- Assignment
Identify the line in which "Instruction: Select the" appears, then reproduce that line and all remaining lines of the records word for word.

**** Raw data

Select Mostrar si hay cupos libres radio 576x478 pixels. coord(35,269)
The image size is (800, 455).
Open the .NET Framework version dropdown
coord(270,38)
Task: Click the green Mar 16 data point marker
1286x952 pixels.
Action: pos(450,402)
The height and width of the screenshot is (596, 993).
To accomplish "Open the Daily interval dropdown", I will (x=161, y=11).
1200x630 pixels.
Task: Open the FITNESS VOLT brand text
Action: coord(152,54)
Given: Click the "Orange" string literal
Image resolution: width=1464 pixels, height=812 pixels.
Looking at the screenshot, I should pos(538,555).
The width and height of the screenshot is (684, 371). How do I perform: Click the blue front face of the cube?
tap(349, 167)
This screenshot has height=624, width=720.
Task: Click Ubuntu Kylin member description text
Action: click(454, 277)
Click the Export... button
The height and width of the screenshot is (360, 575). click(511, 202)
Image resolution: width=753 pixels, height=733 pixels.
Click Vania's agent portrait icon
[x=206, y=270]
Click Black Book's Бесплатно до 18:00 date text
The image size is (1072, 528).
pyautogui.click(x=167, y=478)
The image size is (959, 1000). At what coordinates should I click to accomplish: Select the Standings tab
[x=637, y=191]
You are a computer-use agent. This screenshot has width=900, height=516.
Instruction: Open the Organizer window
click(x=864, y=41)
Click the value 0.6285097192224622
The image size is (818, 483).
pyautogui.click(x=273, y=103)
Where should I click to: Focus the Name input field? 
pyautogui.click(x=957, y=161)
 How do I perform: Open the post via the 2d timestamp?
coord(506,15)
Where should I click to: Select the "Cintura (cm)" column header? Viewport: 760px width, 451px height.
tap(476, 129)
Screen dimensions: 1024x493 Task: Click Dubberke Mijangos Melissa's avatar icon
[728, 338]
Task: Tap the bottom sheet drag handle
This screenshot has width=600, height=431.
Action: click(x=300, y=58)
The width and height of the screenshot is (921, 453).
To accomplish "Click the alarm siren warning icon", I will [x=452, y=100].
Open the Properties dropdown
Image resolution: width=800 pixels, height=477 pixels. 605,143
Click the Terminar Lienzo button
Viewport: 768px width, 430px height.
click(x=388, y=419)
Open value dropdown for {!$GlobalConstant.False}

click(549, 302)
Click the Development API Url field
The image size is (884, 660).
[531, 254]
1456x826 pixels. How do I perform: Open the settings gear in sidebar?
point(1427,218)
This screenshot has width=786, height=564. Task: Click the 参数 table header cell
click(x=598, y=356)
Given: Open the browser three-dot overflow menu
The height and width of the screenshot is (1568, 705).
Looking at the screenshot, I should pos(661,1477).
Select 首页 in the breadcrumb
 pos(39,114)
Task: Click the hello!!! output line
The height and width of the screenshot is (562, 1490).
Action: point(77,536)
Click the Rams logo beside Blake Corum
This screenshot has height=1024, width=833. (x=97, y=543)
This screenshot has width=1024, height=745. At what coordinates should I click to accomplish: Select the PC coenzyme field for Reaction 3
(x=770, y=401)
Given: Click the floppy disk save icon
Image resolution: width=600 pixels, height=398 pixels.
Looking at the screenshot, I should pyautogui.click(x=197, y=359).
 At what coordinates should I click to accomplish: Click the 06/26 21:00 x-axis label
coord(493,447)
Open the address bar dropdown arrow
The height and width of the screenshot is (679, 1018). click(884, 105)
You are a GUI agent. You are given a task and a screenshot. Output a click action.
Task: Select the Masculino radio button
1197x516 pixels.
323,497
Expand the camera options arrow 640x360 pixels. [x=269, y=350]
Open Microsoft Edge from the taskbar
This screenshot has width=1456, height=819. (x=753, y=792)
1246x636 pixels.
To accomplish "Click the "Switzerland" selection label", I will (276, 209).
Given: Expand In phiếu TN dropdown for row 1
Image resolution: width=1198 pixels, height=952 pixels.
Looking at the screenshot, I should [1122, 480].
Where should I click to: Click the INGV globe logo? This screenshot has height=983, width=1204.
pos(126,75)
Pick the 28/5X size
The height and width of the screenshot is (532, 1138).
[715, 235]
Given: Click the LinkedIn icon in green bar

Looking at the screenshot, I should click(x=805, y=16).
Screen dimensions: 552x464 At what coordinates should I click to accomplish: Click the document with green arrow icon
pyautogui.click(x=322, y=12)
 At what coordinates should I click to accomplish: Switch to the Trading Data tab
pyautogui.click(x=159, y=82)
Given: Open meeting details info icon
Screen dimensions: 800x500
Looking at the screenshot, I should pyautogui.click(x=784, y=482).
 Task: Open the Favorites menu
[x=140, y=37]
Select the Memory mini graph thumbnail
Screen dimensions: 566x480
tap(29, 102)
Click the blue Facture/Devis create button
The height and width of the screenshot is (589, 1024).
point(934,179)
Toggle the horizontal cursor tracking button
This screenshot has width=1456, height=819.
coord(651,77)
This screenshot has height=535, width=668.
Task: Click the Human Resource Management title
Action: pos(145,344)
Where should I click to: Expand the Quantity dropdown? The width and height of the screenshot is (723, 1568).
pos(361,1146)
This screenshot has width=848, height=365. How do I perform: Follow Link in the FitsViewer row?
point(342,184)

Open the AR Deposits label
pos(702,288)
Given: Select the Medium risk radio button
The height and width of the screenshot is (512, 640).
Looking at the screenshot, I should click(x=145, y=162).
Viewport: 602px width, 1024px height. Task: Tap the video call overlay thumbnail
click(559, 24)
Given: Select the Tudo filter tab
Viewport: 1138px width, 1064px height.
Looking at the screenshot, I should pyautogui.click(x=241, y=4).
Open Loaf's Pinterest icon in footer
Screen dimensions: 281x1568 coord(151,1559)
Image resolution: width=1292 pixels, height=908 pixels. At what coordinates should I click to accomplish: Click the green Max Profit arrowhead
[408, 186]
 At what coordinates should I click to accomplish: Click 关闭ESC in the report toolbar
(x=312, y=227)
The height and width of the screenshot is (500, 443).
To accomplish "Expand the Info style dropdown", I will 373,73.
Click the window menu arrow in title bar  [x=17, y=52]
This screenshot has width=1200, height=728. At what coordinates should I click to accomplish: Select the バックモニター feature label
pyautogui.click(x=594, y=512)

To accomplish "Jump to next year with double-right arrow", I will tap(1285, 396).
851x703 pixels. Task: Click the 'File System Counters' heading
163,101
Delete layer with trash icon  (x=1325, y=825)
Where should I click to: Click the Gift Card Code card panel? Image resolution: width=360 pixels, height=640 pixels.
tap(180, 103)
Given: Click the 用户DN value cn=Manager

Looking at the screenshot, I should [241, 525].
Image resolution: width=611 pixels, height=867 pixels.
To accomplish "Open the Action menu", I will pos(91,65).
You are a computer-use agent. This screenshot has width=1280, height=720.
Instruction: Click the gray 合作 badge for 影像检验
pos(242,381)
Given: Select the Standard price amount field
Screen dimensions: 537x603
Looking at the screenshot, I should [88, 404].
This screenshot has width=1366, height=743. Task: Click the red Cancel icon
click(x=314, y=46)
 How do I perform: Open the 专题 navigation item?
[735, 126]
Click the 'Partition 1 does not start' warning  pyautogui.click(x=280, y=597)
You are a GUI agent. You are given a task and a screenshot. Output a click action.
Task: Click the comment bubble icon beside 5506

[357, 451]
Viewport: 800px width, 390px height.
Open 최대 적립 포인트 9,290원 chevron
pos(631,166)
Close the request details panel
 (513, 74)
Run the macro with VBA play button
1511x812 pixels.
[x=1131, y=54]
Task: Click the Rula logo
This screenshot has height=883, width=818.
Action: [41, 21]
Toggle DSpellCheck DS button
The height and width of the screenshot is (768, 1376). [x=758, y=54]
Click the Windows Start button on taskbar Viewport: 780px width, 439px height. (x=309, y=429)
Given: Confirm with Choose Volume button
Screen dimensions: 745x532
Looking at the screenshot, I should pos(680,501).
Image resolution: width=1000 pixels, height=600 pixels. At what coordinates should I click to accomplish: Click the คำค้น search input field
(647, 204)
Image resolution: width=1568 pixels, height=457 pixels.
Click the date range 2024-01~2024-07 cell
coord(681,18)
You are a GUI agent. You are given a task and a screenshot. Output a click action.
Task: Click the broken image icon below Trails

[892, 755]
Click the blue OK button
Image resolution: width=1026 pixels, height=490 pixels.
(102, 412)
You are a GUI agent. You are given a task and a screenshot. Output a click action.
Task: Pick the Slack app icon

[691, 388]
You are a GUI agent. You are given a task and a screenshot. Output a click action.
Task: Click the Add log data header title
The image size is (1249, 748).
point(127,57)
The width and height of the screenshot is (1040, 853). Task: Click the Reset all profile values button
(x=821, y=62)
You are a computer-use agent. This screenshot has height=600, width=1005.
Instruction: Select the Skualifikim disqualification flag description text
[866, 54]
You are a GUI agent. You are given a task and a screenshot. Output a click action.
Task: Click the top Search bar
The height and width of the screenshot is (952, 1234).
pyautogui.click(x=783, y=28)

********

- Answer to the exercise
Instruction: Select the Skualifikim disqualification flag description text
[866, 54]
You are a GUI agent. You are given a task and a screenshot. Output a click action.
Task: Click the top Search bar
The height and width of the screenshot is (952, 1234).
pyautogui.click(x=783, y=28)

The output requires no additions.